GIVEN PASSAGE =>
----

French regional daily newspaper, 1852–1944

Le Phare de la Loire was a French daily newspaper published in Nantes from 1852 to 1944. It was the last incarnation of a press lineage that began in 1782, successively owned by the Mangin family, the Schwob family, and finally by Francis Portais and his son-in-law René Bentz.

The leading daily newspaper in Nantes throughout its existence, it was banned from publication after the Liberation in 1945 and replaced by La Résistance de l'Ouest, and later by Presse-Océan, a newspaper of modest importance compared to its competitor in Rennes,Ouest-France.

== Newspapers of the Mangin family ==
- 1782: Correspondance Maritime de Nantes, founded by Louis Victor Mangin (1755–1825); the publication continued under various titles until 1825, first under Louis Victor and later sold to another publisher.
- 1819: L'Ami de la Charte, a political, literary, and opinion newspaper in Nantes, founded by Louis Victor in association with his son Charles-Victor (1787–1853); this newspaper, liberal during the Restoration, evolved towards republicanism under the July Monarchy and changed its title in 1837:
- 1837: National de l'Ouest.

----

WORK TASK => Reproduce the portion of the passage on Le Phare de la Loire that begins at the words "The leading daily" and ends after the words "to another publisher.".

Stored data:
----

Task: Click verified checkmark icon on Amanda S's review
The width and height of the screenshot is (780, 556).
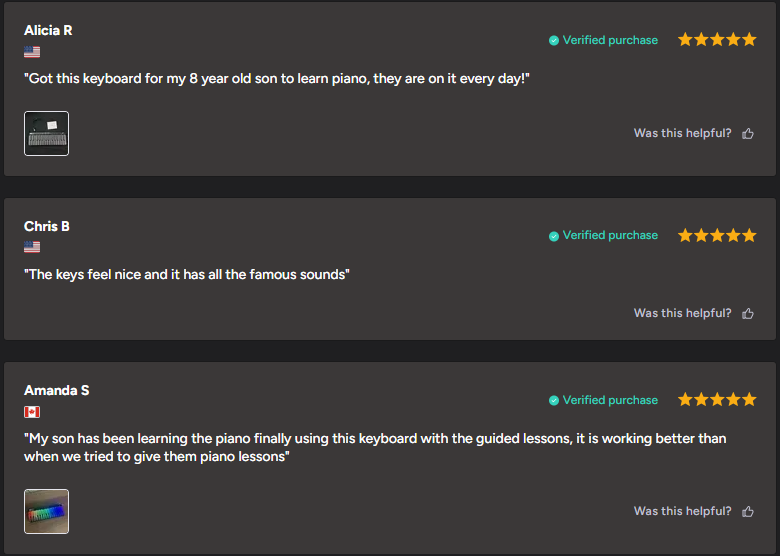Action: tap(554, 401)
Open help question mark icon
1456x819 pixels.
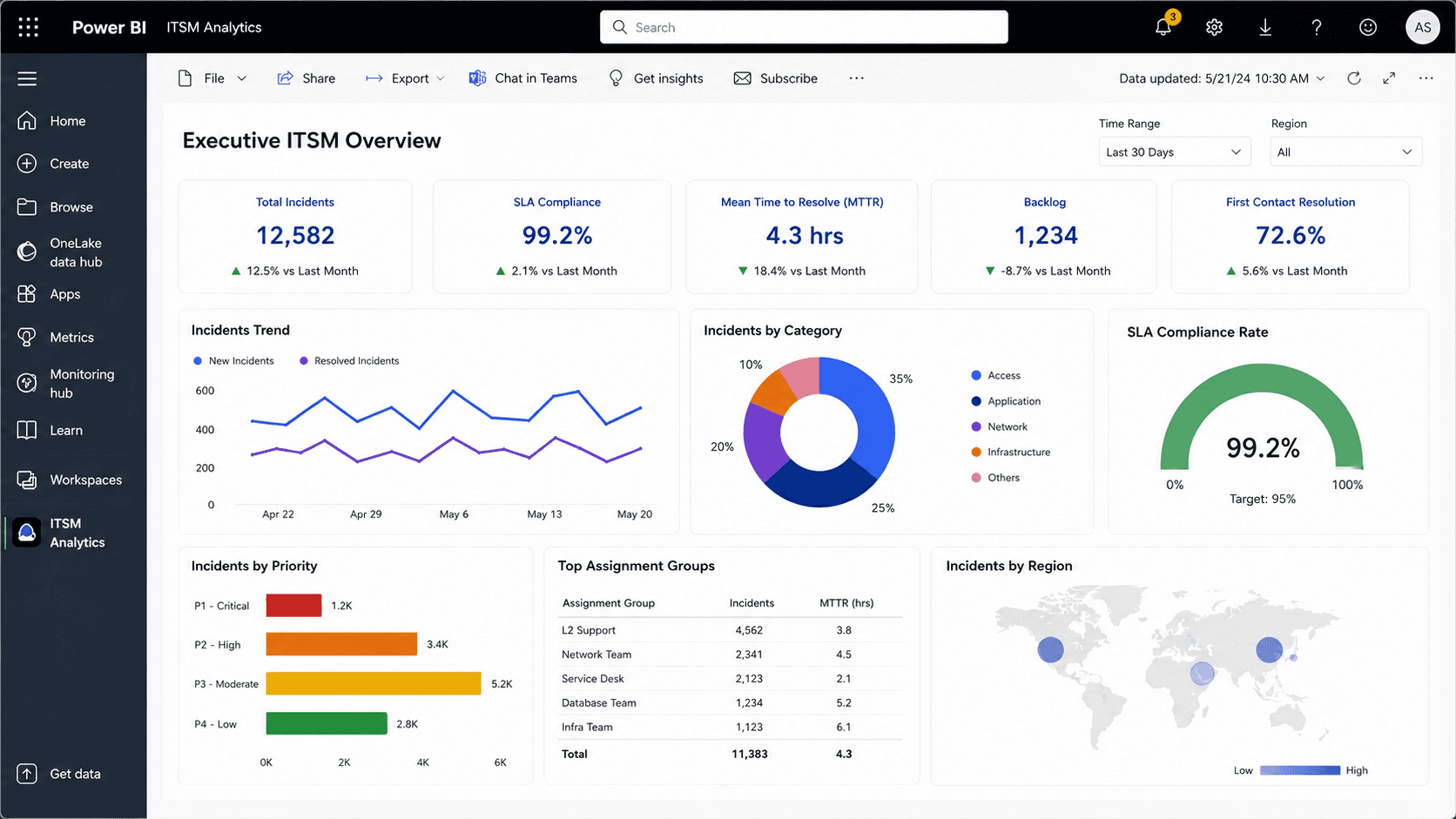coord(1317,27)
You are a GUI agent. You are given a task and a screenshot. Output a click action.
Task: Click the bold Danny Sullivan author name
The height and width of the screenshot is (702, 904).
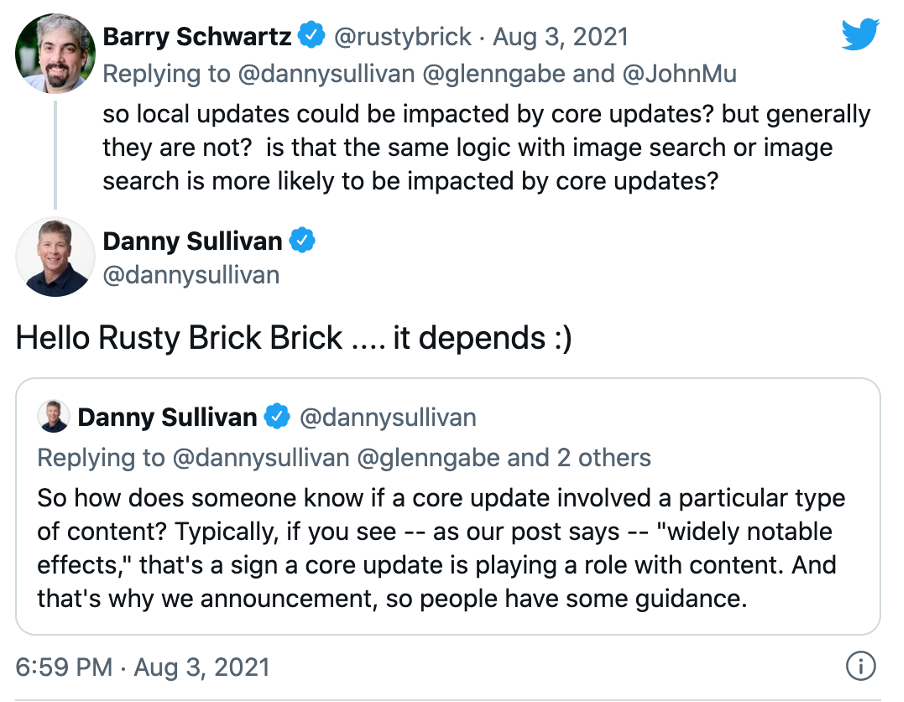[x=193, y=241]
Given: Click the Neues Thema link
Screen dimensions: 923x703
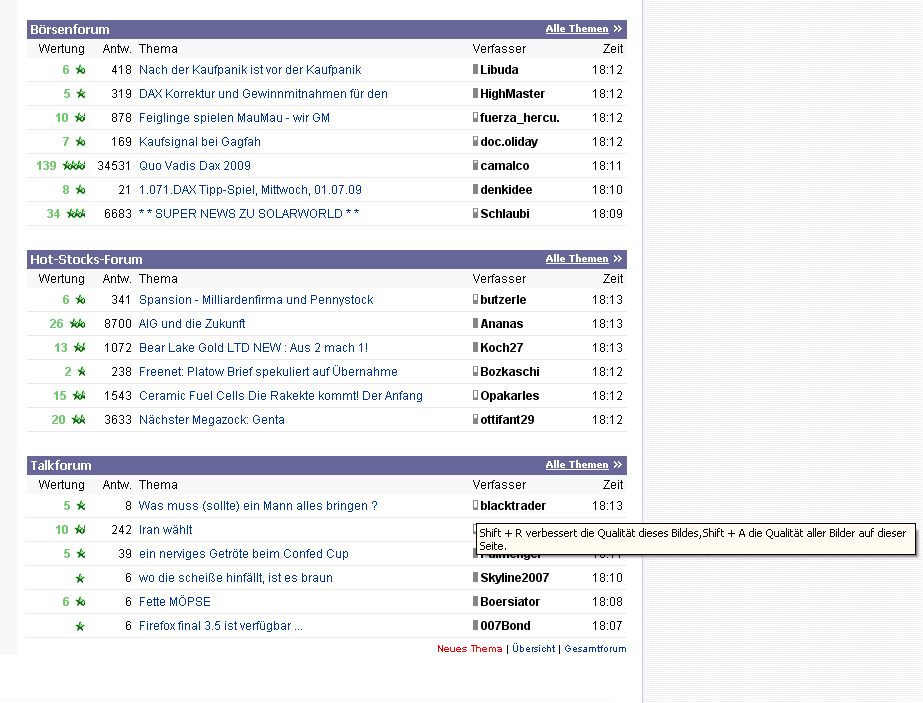Looking at the screenshot, I should [x=469, y=649].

----

RESULT OF THIS EXERCISE =>
The leading daily newspaper in Nantes throughout its existence, it was banned from publication after the Liberation in 1945 and replaced by La Résistance de l'Ouest, and later by Presse-Océan, a newspaper of modest importance compared to its competitor in Rennes,Ouest-France.

== Newspapers of the Mangin family ==
- 1782: Correspondance Maritime de Nantes, founded by Louis Victor Mangin (1755–1825); the publication continued under various titles until 1825, first under Louis Victor and later sold to another publisher.